Solaris 8 / Sun 420 Cluster / Netbackup 4.5 / EMC Clairiion / Spe ctraLogic Gator 12K

From: Adams, Jonathan K. [C] (Jonathan.K.Adams@nga.mil)
Date: Wed Jul 28 2004 - 07:23:04 EDT


Hi,

        I would appreciate any guidance that could be provided in reference
to a problem I am having with out backup setup.
I am using Veritas Netbackup 4.5, at the moment, the setup is as follows,

we have a SpectraLogic 12000 Gator with 90 Slots and 3 drives, an EMC
Claiirion with two processors (A and B), and this is hooked to a clustered
set of two Sun 420 Servers running Solaris 8.

At the momenet Sun1 is directly connected to one scsi port on the
spectralogic, and one port is connected for each processor on the EMC

There is not a problem with the Sun1 --> SpectraLogic Drive 1 setup...

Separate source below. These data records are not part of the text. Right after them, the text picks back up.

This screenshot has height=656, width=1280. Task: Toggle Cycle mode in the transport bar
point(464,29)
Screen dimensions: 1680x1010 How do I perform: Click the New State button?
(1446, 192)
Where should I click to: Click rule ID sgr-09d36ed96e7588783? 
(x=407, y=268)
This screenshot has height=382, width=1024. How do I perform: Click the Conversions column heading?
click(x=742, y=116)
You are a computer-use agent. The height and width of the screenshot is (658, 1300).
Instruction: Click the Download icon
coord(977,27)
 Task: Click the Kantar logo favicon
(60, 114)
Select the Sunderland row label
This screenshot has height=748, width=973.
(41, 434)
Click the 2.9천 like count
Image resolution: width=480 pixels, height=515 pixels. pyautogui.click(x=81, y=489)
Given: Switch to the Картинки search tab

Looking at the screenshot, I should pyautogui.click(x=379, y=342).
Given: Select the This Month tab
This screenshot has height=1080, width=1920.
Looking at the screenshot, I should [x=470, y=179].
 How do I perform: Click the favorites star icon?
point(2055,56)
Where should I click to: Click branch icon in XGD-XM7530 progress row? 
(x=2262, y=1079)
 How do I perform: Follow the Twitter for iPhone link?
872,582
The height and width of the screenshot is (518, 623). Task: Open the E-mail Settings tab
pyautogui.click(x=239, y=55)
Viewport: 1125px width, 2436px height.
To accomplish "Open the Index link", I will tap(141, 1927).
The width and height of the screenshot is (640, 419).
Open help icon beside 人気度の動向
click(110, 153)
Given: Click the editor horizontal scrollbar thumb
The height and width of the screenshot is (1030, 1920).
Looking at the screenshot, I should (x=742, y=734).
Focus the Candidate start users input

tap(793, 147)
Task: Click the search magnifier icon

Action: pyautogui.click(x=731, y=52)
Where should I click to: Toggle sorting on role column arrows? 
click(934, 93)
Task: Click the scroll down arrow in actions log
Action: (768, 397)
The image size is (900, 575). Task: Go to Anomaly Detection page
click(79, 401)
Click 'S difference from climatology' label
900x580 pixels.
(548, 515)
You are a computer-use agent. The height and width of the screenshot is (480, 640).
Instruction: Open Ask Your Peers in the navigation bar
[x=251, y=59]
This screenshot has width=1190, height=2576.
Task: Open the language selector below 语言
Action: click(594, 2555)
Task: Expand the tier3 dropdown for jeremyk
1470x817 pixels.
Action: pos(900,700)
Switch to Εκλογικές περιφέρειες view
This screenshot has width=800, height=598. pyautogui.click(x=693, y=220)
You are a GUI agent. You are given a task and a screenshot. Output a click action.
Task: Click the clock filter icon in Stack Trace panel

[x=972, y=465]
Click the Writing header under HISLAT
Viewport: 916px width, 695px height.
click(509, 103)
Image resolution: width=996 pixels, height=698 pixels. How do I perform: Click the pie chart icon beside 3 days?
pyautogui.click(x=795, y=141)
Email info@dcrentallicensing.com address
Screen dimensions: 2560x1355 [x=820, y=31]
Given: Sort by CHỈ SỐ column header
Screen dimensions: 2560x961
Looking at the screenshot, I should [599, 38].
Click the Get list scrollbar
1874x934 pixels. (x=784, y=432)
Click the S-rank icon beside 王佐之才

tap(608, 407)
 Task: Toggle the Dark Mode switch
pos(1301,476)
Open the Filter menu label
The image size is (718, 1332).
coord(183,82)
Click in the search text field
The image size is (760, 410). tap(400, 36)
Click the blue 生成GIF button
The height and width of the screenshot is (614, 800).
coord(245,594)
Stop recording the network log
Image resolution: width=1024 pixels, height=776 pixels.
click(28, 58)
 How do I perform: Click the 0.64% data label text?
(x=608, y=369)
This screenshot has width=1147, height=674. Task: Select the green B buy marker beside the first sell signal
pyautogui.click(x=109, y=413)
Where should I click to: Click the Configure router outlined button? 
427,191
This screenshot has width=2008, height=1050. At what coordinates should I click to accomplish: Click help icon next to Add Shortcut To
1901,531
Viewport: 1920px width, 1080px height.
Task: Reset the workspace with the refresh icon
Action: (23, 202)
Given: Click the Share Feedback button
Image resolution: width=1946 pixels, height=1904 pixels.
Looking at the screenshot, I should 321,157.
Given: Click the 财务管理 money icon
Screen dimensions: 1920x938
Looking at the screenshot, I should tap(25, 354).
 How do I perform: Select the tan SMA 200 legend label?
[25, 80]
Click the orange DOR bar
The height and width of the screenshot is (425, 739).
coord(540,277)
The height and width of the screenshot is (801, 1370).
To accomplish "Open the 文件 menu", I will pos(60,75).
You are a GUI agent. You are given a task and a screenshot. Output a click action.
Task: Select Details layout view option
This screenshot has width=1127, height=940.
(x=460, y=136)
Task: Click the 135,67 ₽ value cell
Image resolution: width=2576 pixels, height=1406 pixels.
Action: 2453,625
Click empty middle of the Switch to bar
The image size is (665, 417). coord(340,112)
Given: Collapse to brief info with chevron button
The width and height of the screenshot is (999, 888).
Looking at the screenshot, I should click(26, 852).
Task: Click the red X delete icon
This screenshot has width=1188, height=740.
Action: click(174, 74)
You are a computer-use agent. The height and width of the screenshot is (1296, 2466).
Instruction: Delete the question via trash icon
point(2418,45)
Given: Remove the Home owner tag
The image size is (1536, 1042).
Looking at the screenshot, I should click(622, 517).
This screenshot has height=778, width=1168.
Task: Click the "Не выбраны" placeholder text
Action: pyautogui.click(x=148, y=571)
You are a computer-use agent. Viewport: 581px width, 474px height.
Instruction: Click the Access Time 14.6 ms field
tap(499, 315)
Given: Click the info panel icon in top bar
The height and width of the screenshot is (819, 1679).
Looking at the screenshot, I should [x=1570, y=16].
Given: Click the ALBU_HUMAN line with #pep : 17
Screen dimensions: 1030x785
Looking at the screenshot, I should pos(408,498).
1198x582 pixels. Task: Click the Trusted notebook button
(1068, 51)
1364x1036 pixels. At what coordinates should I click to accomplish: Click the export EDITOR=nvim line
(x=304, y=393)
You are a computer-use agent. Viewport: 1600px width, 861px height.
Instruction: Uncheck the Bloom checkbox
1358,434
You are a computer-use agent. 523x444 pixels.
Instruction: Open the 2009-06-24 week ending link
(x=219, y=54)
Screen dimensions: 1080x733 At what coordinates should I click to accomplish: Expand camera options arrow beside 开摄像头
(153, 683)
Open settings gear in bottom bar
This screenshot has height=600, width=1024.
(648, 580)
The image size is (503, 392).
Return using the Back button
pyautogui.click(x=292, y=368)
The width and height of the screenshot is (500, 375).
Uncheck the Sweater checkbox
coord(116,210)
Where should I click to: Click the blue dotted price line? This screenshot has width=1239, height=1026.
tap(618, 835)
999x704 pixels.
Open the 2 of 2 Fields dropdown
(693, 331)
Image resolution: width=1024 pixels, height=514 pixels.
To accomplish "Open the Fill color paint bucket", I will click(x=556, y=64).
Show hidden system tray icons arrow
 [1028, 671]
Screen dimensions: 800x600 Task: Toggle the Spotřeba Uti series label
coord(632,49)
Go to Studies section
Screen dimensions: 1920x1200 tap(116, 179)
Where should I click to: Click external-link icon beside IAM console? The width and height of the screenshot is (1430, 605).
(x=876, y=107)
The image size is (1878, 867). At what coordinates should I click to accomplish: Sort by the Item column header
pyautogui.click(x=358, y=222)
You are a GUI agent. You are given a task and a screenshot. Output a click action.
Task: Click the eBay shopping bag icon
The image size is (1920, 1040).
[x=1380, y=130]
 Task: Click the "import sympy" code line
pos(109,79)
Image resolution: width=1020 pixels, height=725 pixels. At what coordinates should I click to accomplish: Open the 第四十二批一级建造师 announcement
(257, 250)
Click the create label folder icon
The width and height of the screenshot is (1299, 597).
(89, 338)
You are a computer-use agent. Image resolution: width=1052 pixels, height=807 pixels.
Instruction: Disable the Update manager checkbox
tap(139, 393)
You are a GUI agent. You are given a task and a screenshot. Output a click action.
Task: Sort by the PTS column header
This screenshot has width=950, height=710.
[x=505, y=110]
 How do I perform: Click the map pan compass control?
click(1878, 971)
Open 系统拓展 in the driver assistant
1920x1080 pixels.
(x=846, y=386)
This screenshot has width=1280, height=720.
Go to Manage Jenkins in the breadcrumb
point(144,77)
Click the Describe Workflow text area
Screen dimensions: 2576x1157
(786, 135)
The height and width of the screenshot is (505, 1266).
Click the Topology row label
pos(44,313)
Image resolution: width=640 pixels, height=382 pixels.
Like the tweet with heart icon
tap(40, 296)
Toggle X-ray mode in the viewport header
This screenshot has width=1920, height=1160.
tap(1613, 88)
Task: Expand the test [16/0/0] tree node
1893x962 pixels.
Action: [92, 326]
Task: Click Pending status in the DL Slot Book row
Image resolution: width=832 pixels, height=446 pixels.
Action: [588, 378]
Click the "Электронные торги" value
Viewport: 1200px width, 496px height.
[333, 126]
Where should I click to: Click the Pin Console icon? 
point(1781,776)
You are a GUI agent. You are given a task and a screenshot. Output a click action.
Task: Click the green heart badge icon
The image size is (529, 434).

BTW: The SpectraLogic has two controllers, Controller 1 (sq1 has a Drive 1
on bus 0 and Drive 3 on bus 1), the second controller (sq2 has Drive 5 on
bus 0)

The SCSI IDS Are as follows:

sq1b0 - SCSID 3 - Drive 1 SCSID 0
sq1b1 - SCSID 4 - Drive 3 SCSID 1

sq2b0 - SCSID 2 - Drive 5 SCSID 8
sq2b1 - SCSID 3 - no drive

I can succesfully use the robtest utility in /usr/openv/volmgr/bin to move
tapes are from slots to drive and vice versa

The problem is:

In net backup both Drive 3 and 5 (in Netbackup EMC-NDMP-B and EMC-NDMP-A,
respectively) are coming up as AVR, which i have been told means there is no
robotics control.

This is after (at the advice of SpectraLogic Tech Support) pulling the
Controller 2 card and replacing it with another

On the EMC Clarion, SP-A (A processor) I am getting the following error
messages ever 12-22 seconds as it scans the SCSI bus
note c0b0t0d0 is Drive 5

                -SCSI restarting Error Recovery on c0b0t0d0
                -ahc0: ahc_intr - referenced scb not valid during SELTO sch
(255)
+2 seconds -repeat of previous
                -(info) c0b0t0d0 SCB7 - timed out (operation 0x12 timeout
1000 ms)
                -(info) c0b0t0d0 While idle SEQADDR = 0x3
                -(info) c0b0t0d0: Recovery SCM Timeout
                -waiting list inconsistency
                -repeat of previous message
                -ahc0 issued Channel A Bus Reset, SCBs aborted
         

The initial problem was recurring 219 error when backing up EMCA to Drive 5
- This was followed by a series of other errors, errors mounting media,
read/write errors, etc (all on different tapes), at one point we removed
drive 5 and replaced it with a new drive, this kept the same errors,

we then swappend drive 3 and 5 and had the same problem (eliminating the
individual drive as the cause)

We then swapped the controller out (this produced the AVR situation and made
Drive 3 unusable as well, even though it is on a different bus)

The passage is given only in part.